Text provided.
* START *

Dubindil Winery 2008 Columbia Valley syrah

Dubindil Winery is a young startup winery (they call it “boutique”) located in the next great wine town of Snohomish. The owners are a young couple in David Hendrickson and his beautiful, supporting wife, Lisa Ivanjack, and their two encouraging children. David, a Tiger alum from Fridley High in Minnesota, class of 1988, is a tech geek who climbed the merciless ‘executive’ ladder at a multi-national ultrasound technology company in Bothell. While goofing around as a garagiste wine crafter for a few years, he reached a crossroads (like all passionate winemakers do) as he tried to balance grape and barrel acquisitions with major tech projects until the demands of winemaking could no longer stay a “hobby.” Unlike many other local winemakers, David chose to roll the dice high and resigned from his senior-level position to devote ALL his time to his family and to winemaking. As Lisa explained, “we were at a stage in life where it was now or never.” Now, how many of you out there, with a family, would be willing to cast off a high-paying job (and benefits) to become a winemaker? This man has some serious balls, but more importantly, he has a wife that completely backs him. This is not to say they are completely nuts, as Lisa maintains the full-time job (and benefits) at a large healthcare company in Snohomish County. For David’s part, he insists that if this venture completely plonks out, he can use the wine as a sort of ‘bartering’ instrument, similar to alternate-cash. Remember, there has to be functional brains in a family and it’s usually found nested in the woman.

* END *

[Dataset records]

* START *

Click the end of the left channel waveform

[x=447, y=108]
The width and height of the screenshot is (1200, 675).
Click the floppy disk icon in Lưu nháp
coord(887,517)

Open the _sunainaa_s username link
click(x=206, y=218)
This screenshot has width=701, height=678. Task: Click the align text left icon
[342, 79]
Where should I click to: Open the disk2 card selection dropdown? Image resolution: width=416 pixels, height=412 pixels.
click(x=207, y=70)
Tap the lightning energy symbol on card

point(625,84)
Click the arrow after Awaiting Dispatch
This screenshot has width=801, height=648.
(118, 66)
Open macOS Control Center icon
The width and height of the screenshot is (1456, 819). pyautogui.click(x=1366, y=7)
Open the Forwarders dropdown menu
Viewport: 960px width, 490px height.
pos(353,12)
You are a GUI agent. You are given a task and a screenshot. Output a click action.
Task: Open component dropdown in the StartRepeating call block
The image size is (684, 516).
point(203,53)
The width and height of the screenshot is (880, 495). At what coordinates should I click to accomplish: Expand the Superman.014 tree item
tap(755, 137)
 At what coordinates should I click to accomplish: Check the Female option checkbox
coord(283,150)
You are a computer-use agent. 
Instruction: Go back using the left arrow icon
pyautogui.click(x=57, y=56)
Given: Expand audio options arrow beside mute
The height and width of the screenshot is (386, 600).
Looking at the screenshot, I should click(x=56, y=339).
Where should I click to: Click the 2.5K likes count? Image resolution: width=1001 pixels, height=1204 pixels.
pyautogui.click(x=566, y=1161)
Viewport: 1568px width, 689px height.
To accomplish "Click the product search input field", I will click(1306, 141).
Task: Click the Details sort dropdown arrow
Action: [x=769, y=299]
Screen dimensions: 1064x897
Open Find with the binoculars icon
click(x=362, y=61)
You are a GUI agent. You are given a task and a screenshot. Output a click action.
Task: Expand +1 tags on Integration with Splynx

* END *

Answer these questions using the Dubindil Winery profile:
1. In which town is the winery located?
2. Which high school did David Hendrickson attend, and in what class year?
3. Where does Lisa Ivanjack hold her full-time job?
The records have no connection to the Dubindil Winery profile.

1. Snohomish
2. Fridley High in Minnesota, class of 1988
3. At a large healthcare company in Snohomish County